Links with old world of golf coming alive on Eastern Shore

October 04, 1998|By JOHN STEADMAN

WYE MILLS -- Creating an Old World golf course on the Eastern Shore of Maryland is not a chapter out of make-believe. It's a project in progress, an ambitious, $7 million effort to bring a distinctive Scottish links course to reality where corn and wheat used to grow. They aren't rolling up the fairways, greens, tees, bunkers and hillocks at Prestwick or Turnberry and importing them for transplanting but, instead, are producing their own.

Two of the three owners have never involved themselves in this ponderous puzzle known as golf, which means they still have the good sense God gave them. Jack Upchurch and Lou Schaefer have neighboring farms in Queen Anne's County, approximately 14 miles from the Chesapeake Bay Bridge, and it is here where the dream of establishing a links layout is coming to fruition.

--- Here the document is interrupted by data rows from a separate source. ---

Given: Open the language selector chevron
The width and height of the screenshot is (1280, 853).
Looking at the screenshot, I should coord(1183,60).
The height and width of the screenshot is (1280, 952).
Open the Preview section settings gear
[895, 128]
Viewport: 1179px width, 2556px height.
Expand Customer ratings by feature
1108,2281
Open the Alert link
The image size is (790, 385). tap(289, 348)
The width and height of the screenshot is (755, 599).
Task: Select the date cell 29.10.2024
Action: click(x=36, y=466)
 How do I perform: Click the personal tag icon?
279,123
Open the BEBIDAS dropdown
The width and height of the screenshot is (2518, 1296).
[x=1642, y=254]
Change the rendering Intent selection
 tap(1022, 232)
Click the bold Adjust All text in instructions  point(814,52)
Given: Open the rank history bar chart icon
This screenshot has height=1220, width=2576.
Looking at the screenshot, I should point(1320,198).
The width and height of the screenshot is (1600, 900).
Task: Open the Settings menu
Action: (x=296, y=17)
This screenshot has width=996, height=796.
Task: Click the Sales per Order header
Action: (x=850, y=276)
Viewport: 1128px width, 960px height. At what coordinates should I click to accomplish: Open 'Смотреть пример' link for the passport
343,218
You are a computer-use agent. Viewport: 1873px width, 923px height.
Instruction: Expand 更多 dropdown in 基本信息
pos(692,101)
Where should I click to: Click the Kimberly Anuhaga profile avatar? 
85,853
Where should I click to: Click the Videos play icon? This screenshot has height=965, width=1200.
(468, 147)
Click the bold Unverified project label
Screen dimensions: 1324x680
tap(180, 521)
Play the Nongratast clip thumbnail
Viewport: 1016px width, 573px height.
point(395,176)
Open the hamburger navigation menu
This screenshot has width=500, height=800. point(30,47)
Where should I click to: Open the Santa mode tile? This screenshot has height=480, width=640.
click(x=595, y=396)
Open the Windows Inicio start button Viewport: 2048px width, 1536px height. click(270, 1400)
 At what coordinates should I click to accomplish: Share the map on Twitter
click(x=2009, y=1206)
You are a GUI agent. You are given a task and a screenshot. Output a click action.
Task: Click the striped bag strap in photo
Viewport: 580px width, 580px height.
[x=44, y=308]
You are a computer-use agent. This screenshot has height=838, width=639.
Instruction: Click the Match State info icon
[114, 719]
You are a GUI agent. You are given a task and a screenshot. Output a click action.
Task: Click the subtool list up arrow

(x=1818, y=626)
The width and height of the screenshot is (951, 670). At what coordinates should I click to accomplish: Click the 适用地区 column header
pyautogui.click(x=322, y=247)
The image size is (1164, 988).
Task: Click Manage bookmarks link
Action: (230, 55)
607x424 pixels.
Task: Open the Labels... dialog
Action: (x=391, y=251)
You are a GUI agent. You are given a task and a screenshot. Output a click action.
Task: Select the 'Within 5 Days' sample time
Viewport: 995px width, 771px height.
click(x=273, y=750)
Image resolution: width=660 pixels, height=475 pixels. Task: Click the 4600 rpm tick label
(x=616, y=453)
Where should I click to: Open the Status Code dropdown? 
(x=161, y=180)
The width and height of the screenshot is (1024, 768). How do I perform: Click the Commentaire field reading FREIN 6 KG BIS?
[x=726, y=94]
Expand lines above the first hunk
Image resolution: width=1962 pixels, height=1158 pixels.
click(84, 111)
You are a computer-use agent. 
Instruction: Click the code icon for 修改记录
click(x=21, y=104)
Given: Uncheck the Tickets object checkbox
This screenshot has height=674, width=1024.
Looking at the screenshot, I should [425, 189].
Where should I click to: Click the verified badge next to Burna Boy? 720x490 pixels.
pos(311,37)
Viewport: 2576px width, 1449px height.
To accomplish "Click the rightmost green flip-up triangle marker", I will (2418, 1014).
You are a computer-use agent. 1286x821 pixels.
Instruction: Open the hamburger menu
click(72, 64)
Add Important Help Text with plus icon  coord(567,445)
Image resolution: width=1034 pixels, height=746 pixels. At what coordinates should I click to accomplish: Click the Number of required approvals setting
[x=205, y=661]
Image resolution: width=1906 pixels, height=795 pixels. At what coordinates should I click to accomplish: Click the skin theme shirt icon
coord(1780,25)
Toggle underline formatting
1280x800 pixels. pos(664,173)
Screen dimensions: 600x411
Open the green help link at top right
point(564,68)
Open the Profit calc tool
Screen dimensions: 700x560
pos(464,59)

With Upchurch and Schaefer is a third partner, Douglas Maslo, a course builder from Manalapan, N.J., and a former football player at Glassboro State College. They have engaged Ian Scott-Taylor, an international golf architect from Wales, who grew up playing on the kind of courses he is now building.

Scott-Taylor is living on the premises and has breathed life into the daily development of the facility, personally supervising the undertaking since it began in May.

"We are 75 percent completed in construction and I have astounded myself how quickly this has transpired," he said while walking the newly seeded fairways. What's being built is an authentic links course -- the type that draws thousands of golf tourists to Scotland, Ireland and England.

This is something of a gamble, a departure from the norm in American golf, but it will give Hunter's Oak, the name of the course that will open late next summer, its own identity. Golf facilities have been built in the United States to resemble what Scotland, Ireland and England offer, but nothing carrying the authenticity of what Scott-Taylor is doing.

"If it's considered a great course upon completion, then I want this young architect to get all the credit," said Upchurch. "And if it's mediocre, then I take responsibility. But you know most things that are going to work come together in a hurry. As for Ian Scott-Taylor, let me say I have never seen a man more immersed in a construction undertaking. The course was roughed in and an irrigation system installed in 12 weeks. Grass will soon be growing."

Upchurch will vacate his 18,000-square-foot Amberly Farm residence, a southern colonial mansion in which he and his wife have lived the past 13 years, for a new house they are having built on the Tuckahoe River, near Hillsboro. What they are leaving will then become one of the most attractive clubhouses in all of Maryland, a place of appealing gentility that will provide lavish surroundings for visiting golfers.

Schaefer is president of the Schaefer-Strohminger automobile dealership and, along with Upchurch, was involved in the early plans for the property.

It would be detracting from the concept to build houses around the course, and Upchurch says this is not a consideration.

"We don't know if it will be a golf club for members, for corporations or for daily public play," he said. "Those three possibilities or two out of those three will be decided upon."

A native of Detroit and a former marine, Upchurch has been one of America's premier big-game hunters and his trophies are imposing. He was involved in building nursing homes and health-care facilities and admits to never playing golf.

Hunter's Oak could have been crafted in traditional American style or, as the English refer to it, given a parkland concept.

Had that been the direction they'd taken, there wouldn't have been anything to separate Hunter's Oak from all the rest. "Sameness has its place," Upchurch said, "but a links course will be a different experience and we can market it that way."

Scott-Taylor, the 39-year-old designer, has put in four sets of tees, the longest playing to a distance of 7,250 yards. He said what he's developing involves Old World architecture incorporating some contemporary aspects.

"When the professionals play it, they will have to work for a living," is the challenge he puts out. "If that happens, then I know I have done my job. I believe all 18 holes are signature holes, not just one. My ambition is to become the greatest golf architect in the world."

Hunter's Oak is going to attract attention. Located a mile off Route 50 on Carmichael Road, it will stand alone in the character it offers. Within proximity are five other courses: Prospect Bay, Queenstown, Hog Neck, Harbourtowne and Talbot. All are successful, so what's being done at Wye Mills will offer something different -- a vicarious trip to Scotland, Ireland or England.